An Ohio jury convicted a disgraced 35-year-old Black Lives Matter activist of wire fraud and money laundering crimes connected to his false promises to Black Lives Matter of Greater Atlanta (BLMGA) donors on Facebook that the funds would be used to “fight for” George Floyd.
Sir Maejor Page, aka Tyree Conyers-Page, was convicted of each of the four charges he faced, a federal jury verdict sheet obtained by Law&Crime shows. Those offenses included wire fraud, two counts of money laundering, and concealment of money laundering.
When Page was indicted in March 2021, the feds accused the repeat police impersonator of using the killings of George Floyd, Breonna Taylor, and Ahmaud Arbery to raise hundreds of thousands of dollars based on the lie that those funds were exclusively for the “movement” and to “fight for justice.”
Instead, as the criminal complaint alleged in detail, Page spent wildly on himself while donors of more than $450,000 had no idea — since Facebook still listed BLMGA as a nonprofit — that his group’s “tax-exempt status as a charity” had been revoked by the IRS in May 2019.
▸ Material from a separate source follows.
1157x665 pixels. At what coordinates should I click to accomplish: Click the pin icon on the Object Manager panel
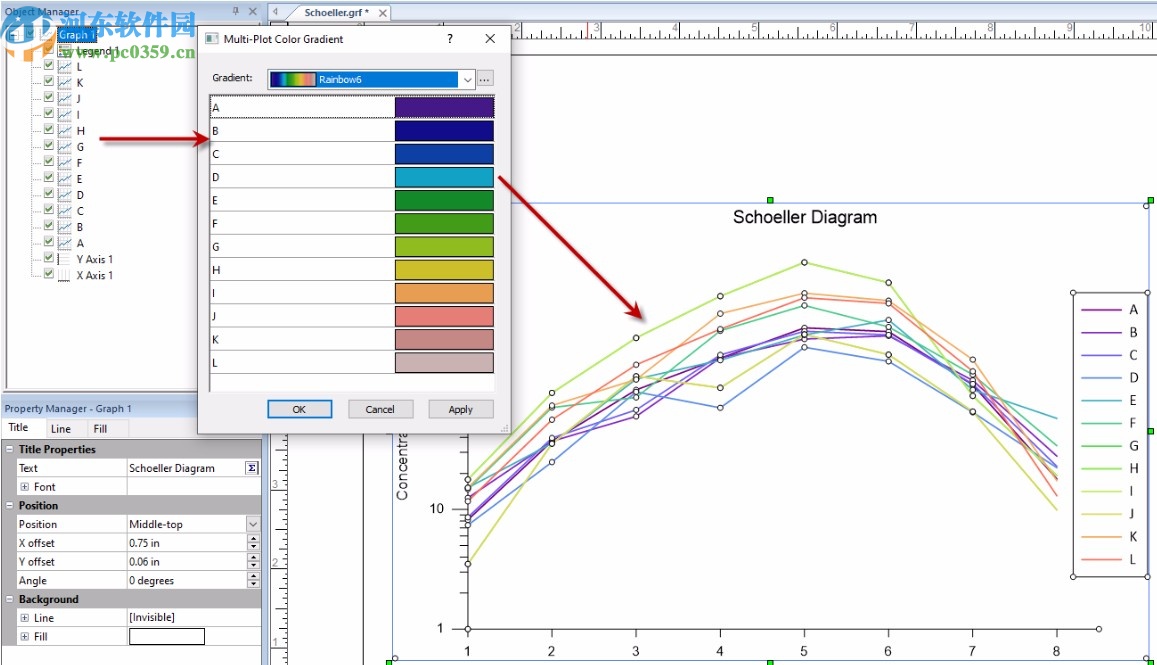pyautogui.click(x=236, y=11)

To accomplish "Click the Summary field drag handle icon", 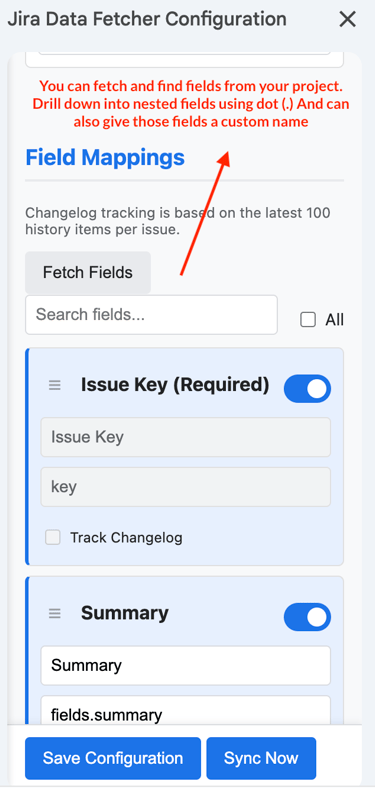I will click(x=54, y=614).
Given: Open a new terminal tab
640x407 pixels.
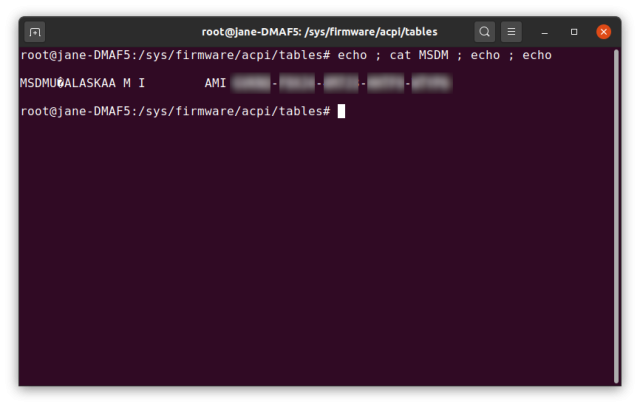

The complaint said that Page used the donations to fund anything from tailored suits, a doorbell camera, or furniture store and Walmart shopping sprees. But the purchase of a home in Ohio through a wire transfer of BLMGA funds was the “largest” identified offense:
PAGE spent the largest sum of this donation money on the purchase of a personal residence located in Toledo, Ohio. On August 27, 2020, the FBI queried the Lucas County Auditor’s Office website which showed Hi-Frequency Ohio (HFO) purchased a property located on Glenwood Avenue, Toledo, Ohio and a vacant lot directly behind it located on Maplewood Avenue, Toledo, Ohio. The total purchase price for both properties was approximately $112,000. The closing statement for the property purchase showed a balance due from HFO of $108,499.83. This balance was paid by a single wire transfer from the BLMGA bank account on August 21, 2020 to Greater Metropolitan Title.
Prosecutors alleged that Page attempted to “conceal” the property purchase by hiding that he was the buyer through a proposed nondisclosure agreement.
“Defendant attempted to conceal the purchase of the real property by titling the property to ‘Hi Frequency Ohio’ and requested that the seller’s realtor enter into a nondisclosure agreement, thereby preventing the seller from disclosing the Defendant as the true buyer and disclosing that he used BLMGA’s funds,” court documents said.
Investigators said that while BLMGA’s tax-exempt status lapsed because Page did not file the necessary paperwork three years in a row, the group was also administratively dissolved by the state of Georgia in Aug. 2019. Even so, Page falsely represented to online donors that BLMGA was still a recognized nonprofit — and he said nothing to Facebook about the status change either, prosecutors said.
As of Tuesday, the court docket shows that a forfeiture hearing was scheduled for the morning of April 22. A sentencing date has not yet been set.